- Eat regular meals and snacks: you should eat 3 meals and 2 snacks each day to help meet your calorie needs. you should also eat a variety of healthy foods to get the nutrients you need, and to maintain a healthy weight.
- Calcium . Calcium is needed to build strong bones. Children who are 9 to 18 years old need 1300 milligrams (mg) of calcium each day. To get enough calcium, you should eat foods high in calcium. Good sources of calcium are low-fat dairy foods (milk, cheese, and yogurt). Other foods that contain calcium include tofu, kale, spinach, broccoli, almonds, and calcium-fortified orange juice.
HAVE THESE FOODS:
- Variety of fruits and vegetables. Half of your child's plate should contain fruits and vegetables. Buy fresh, canned, or dried fruit instead of fruit juice as often as possible. Offer more dark green, red, and orange vegetables. Dark green vegetables include broccoli, spinach, romaine lettuce, and collard greens. Examples of orange and red vegetables are carrots, sweet potatoes, winter squash, and red peppers.

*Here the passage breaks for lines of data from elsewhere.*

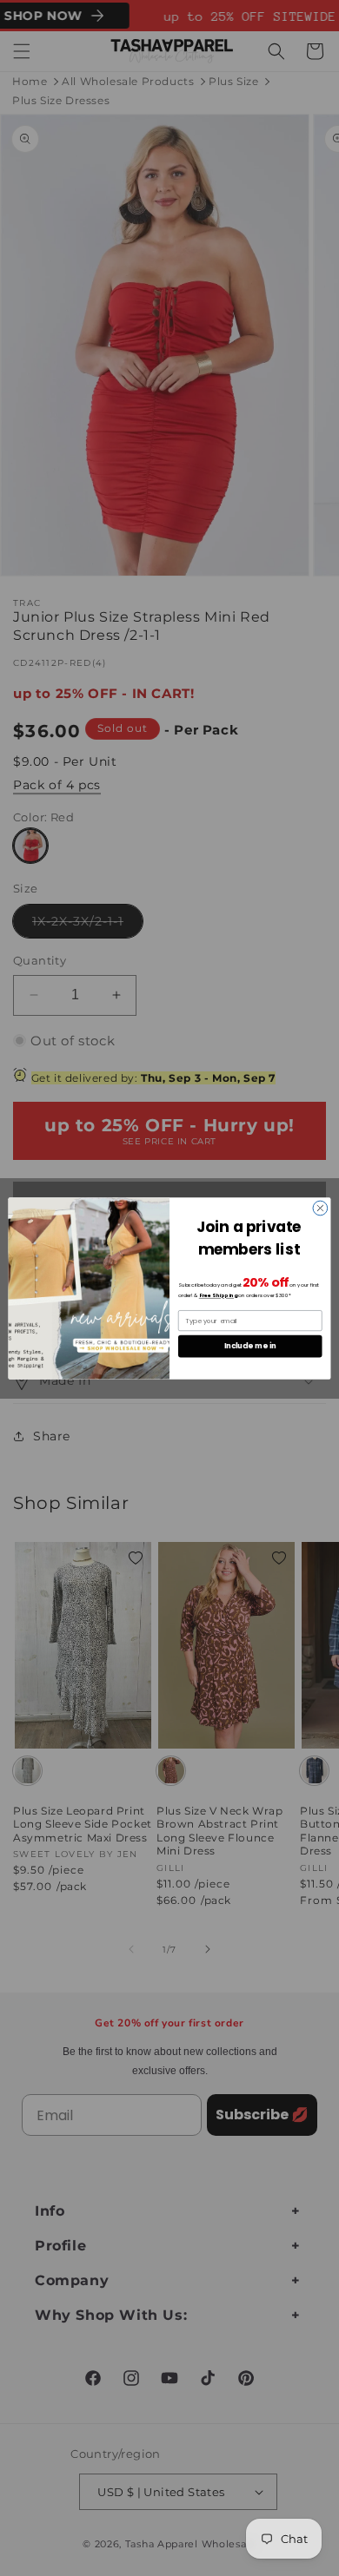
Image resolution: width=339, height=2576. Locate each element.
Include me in (250, 1346)
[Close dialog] (320, 1208)
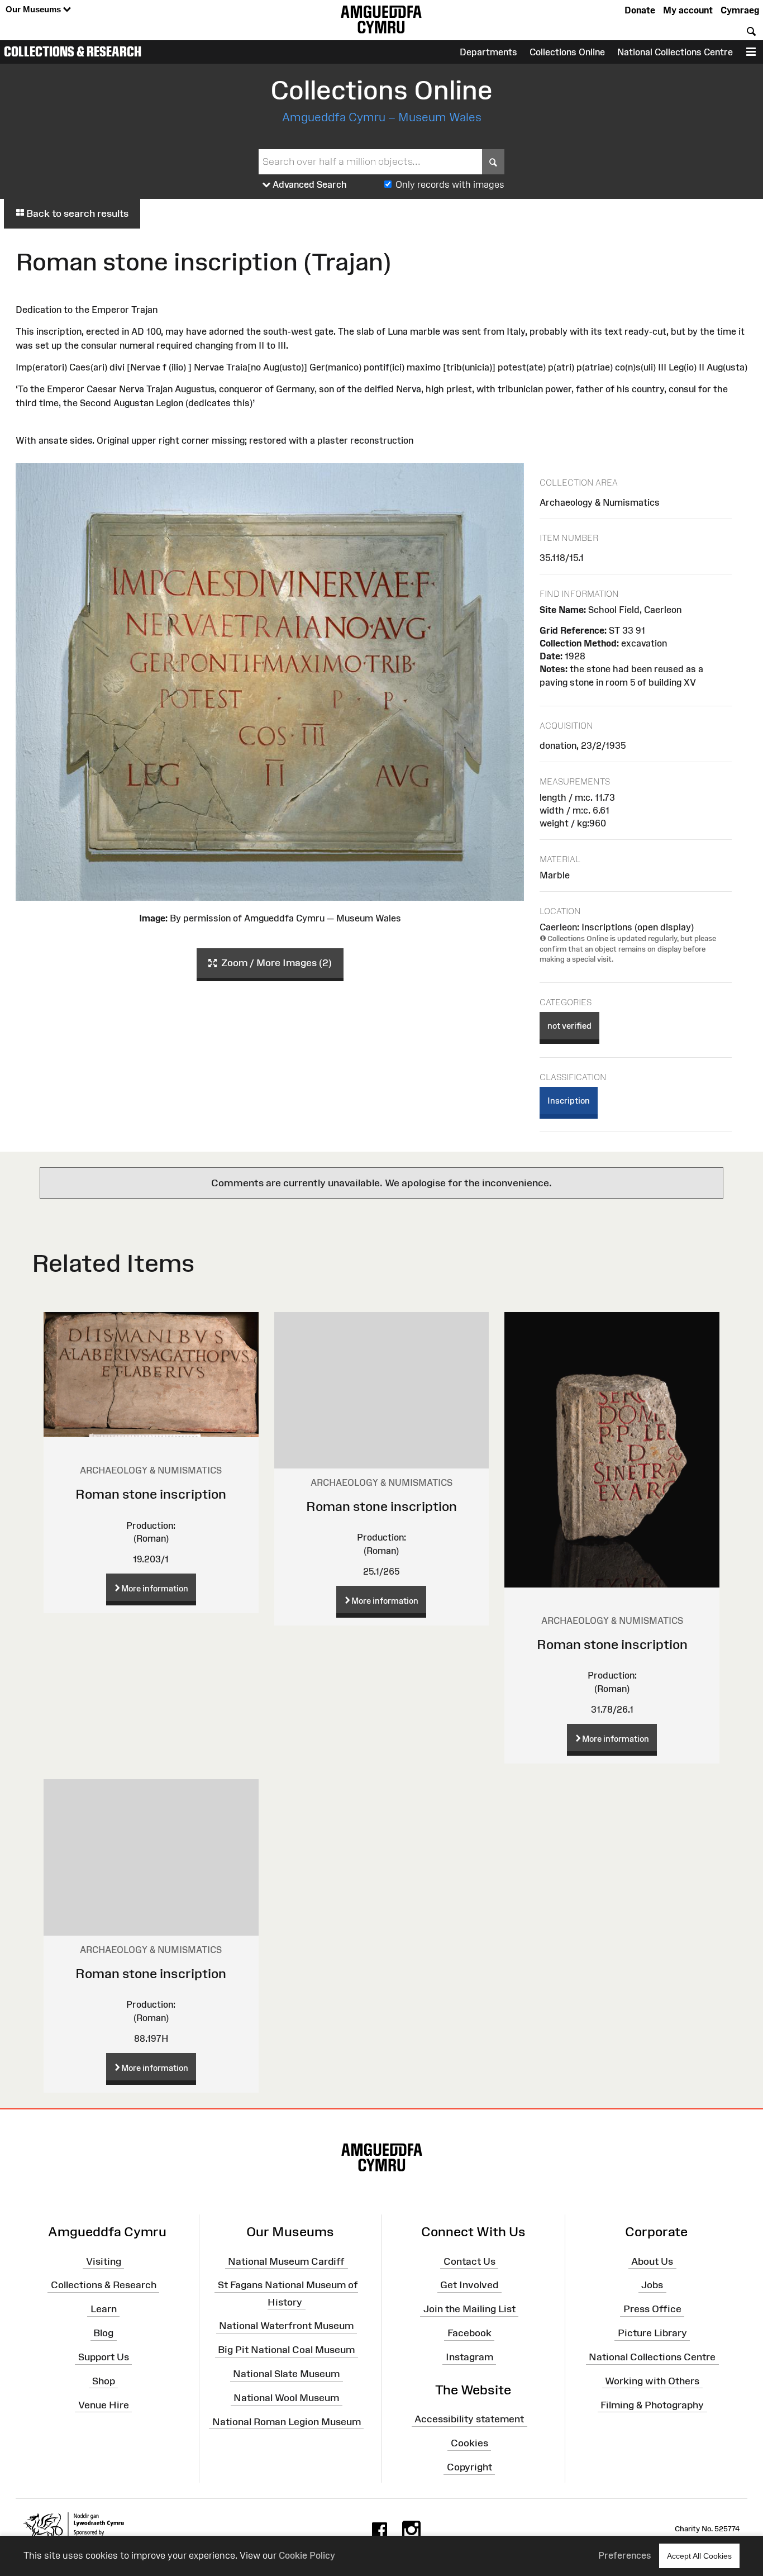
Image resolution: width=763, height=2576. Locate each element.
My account (688, 10)
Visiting (103, 2260)
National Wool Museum (286, 2397)
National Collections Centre (675, 52)
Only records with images (449, 184)
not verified (569, 1025)
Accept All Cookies (699, 2555)
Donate (639, 10)
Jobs (652, 2284)
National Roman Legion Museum (286, 2421)
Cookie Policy (307, 2555)
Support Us (103, 2357)
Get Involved (469, 2284)
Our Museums (34, 9)
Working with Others (652, 2381)
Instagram (469, 2357)
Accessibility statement (469, 2419)
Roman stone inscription (150, 1493)
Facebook (469, 2333)
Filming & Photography (652, 2404)
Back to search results (76, 213)
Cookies (469, 2443)
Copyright (469, 2467)
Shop (103, 2381)
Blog (103, 2333)
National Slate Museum (286, 2373)
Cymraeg (740, 10)
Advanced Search (308, 184)
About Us (652, 2260)
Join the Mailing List (469, 2308)
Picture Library (652, 2333)
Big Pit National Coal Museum (286, 2349)
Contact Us (469, 2260)
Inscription (568, 1100)
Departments (488, 52)
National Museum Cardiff (286, 2260)
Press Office (652, 2308)
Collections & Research (72, 51)
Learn (103, 2308)
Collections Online (567, 52)
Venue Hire (103, 2404)
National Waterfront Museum (286, 2325)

- Whole grain foods. Half of the grains your child eats each day should be whole grains. Whole grains include brown rice, whole wheat pasta, and whole grain cereals and breads.
- Low-fat dairy foods. Dairy foods are a good source of calcium. Dairy foods include milk, cheese, cottage cheese, and yogurt.

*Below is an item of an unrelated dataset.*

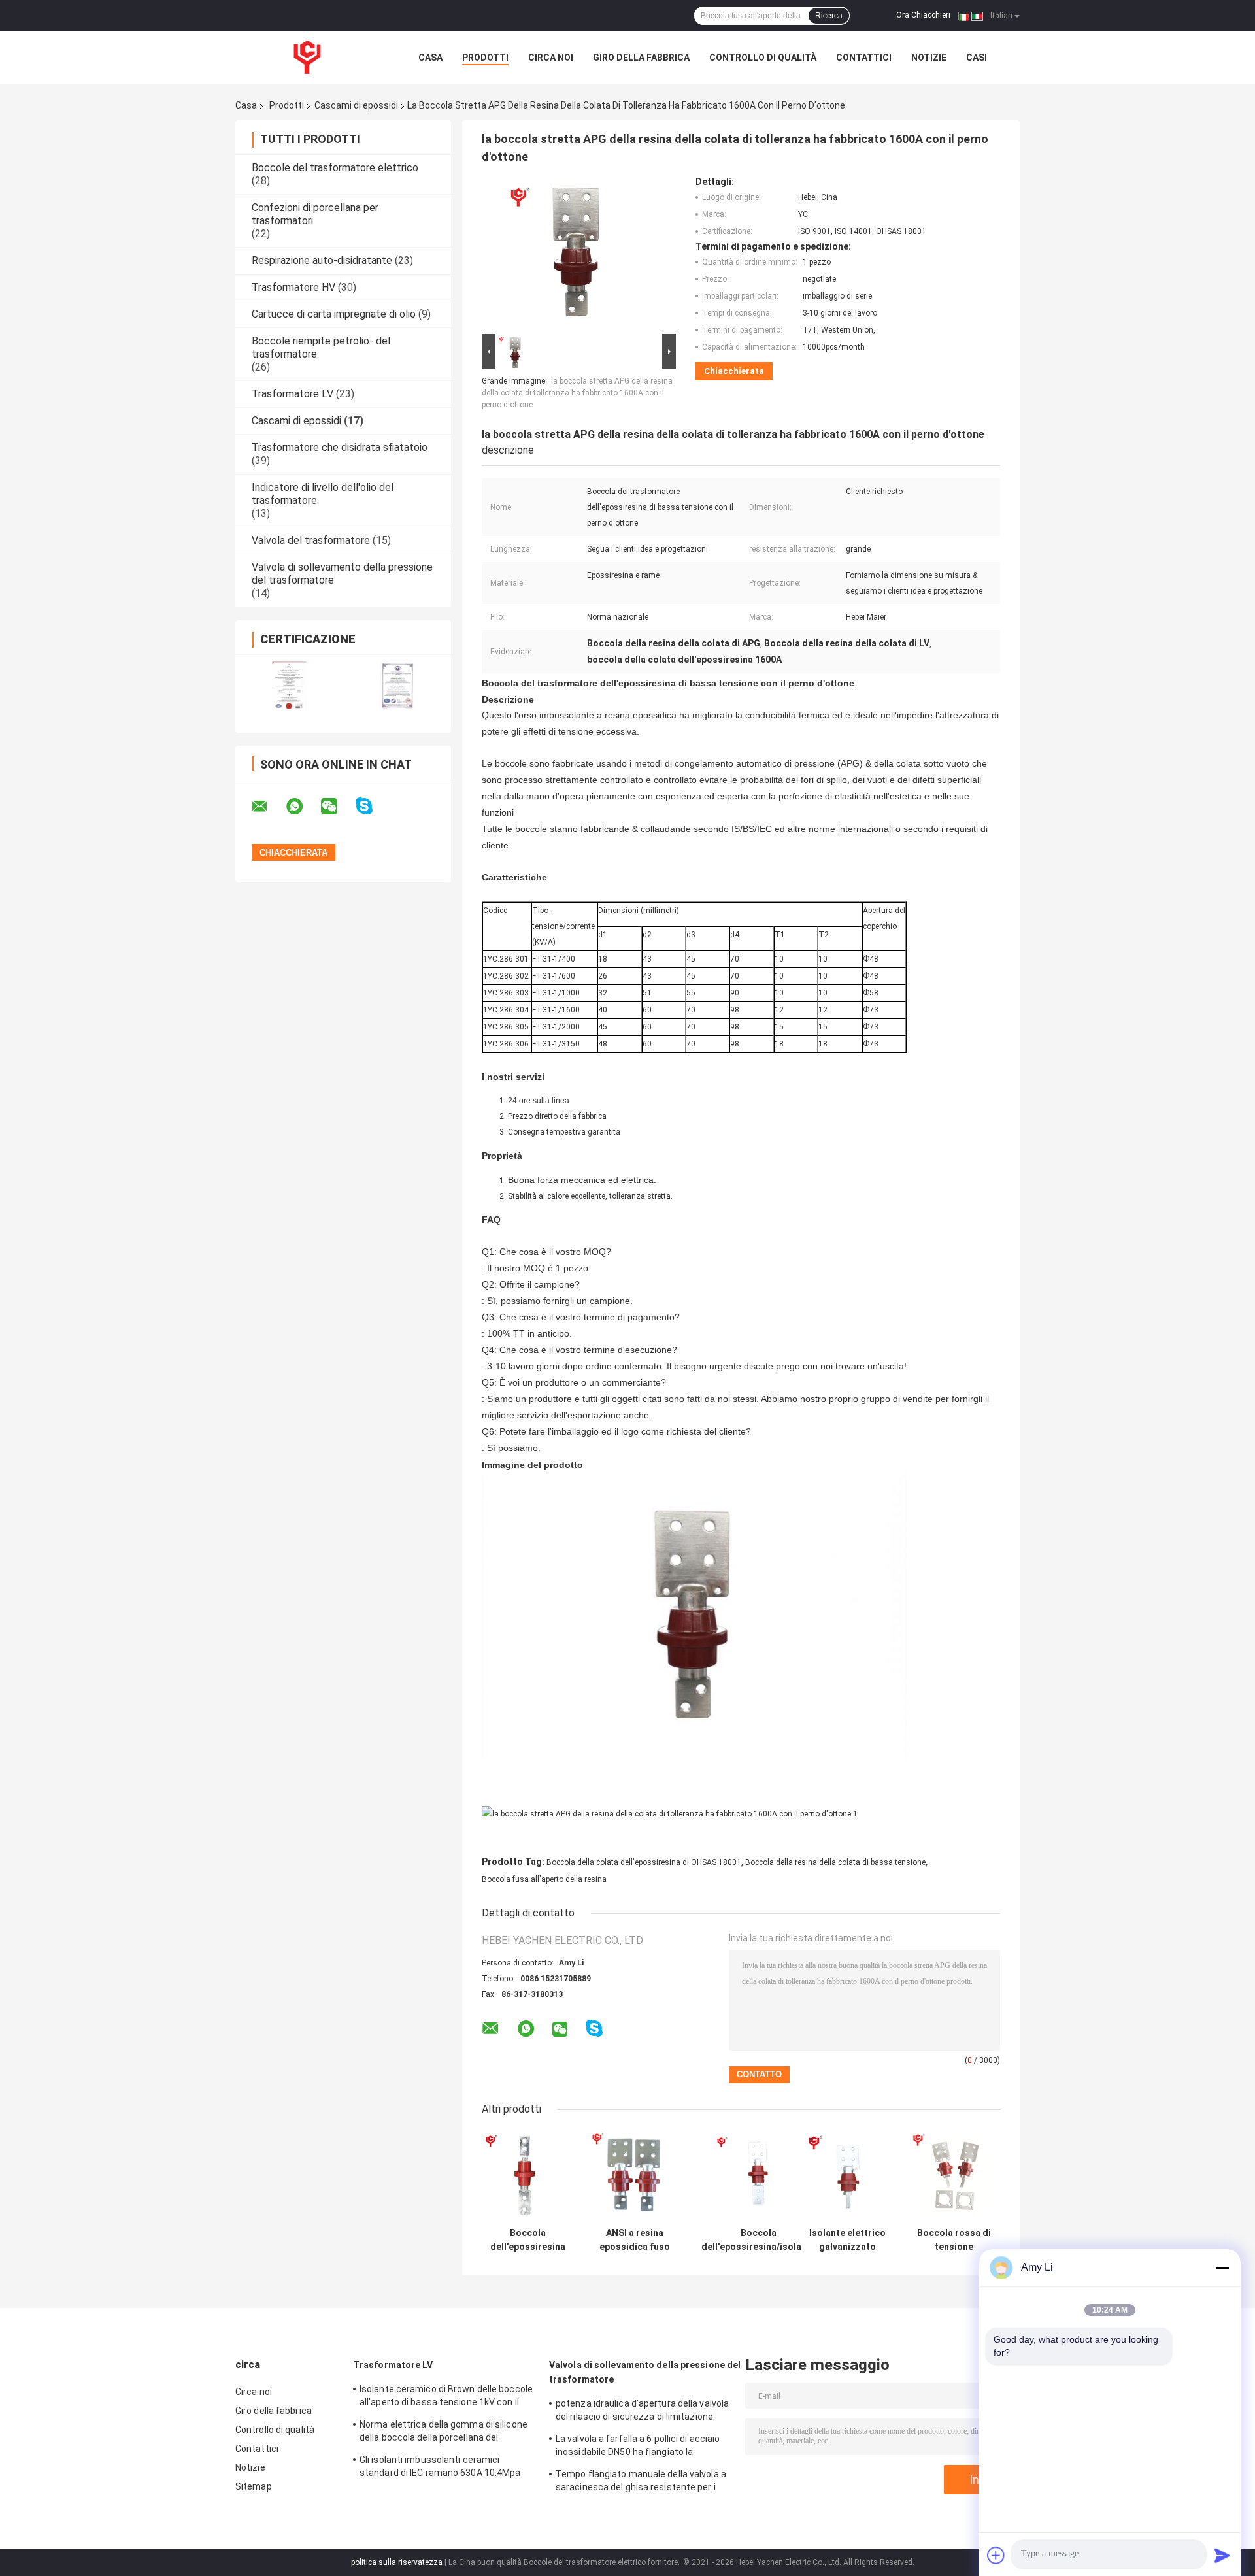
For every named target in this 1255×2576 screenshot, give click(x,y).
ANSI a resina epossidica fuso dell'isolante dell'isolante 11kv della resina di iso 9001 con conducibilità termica (634, 2240)
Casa (430, 57)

- Lean meats, poultry, fish, and other healthy protein foods. Other healthy protein foods include legumes (such as beans), soy foods (such as tofu), and peanut butter. Bake, broil, and grill meat instead of frying it to reduce the amount of fat.
- Use healthy fats to prepare foods. Unsaturated fat is a healthy fat. It is found in foods such as soybean, canola, olive, and sunflower oils. It is also found in soft tub margarine that is made with liquid vegetable oil. Limit unhealthy fats such as saturated fat, trans fat, and cholesterol. These are found in shortening, butter, stick margarine, and animal fat.
TRY TO HAVE AS LEAST AS POSSIBLE OF THIS:
- Foods high in fat and sugar do not have the nutrients your child needs to be healthy. Foods high in fat and sugar include snack foods (potato chips, candy, and other sweets), juice, fruit drinks, and soda. If you eat these foods too often, you may eat fewer healthy foods during mealtimes. you may also gain too much weight. You may not get enough iron and develop anemia (low levels of iron in your blood). Anemia can affect your growth and ability to learn. Iron is found in red meat, egg yolks, and fortified cereals, and breads.
- Caffeine is found in soft drinks, energy drinks, tea, coffee, and some over-the-counter medicines. You should limit your intake of caffeine to 100 mg or less each day. Caffeine can cause you to feel jittery, anxious, or dizzy. It can also cause headaches and trouble sleeping.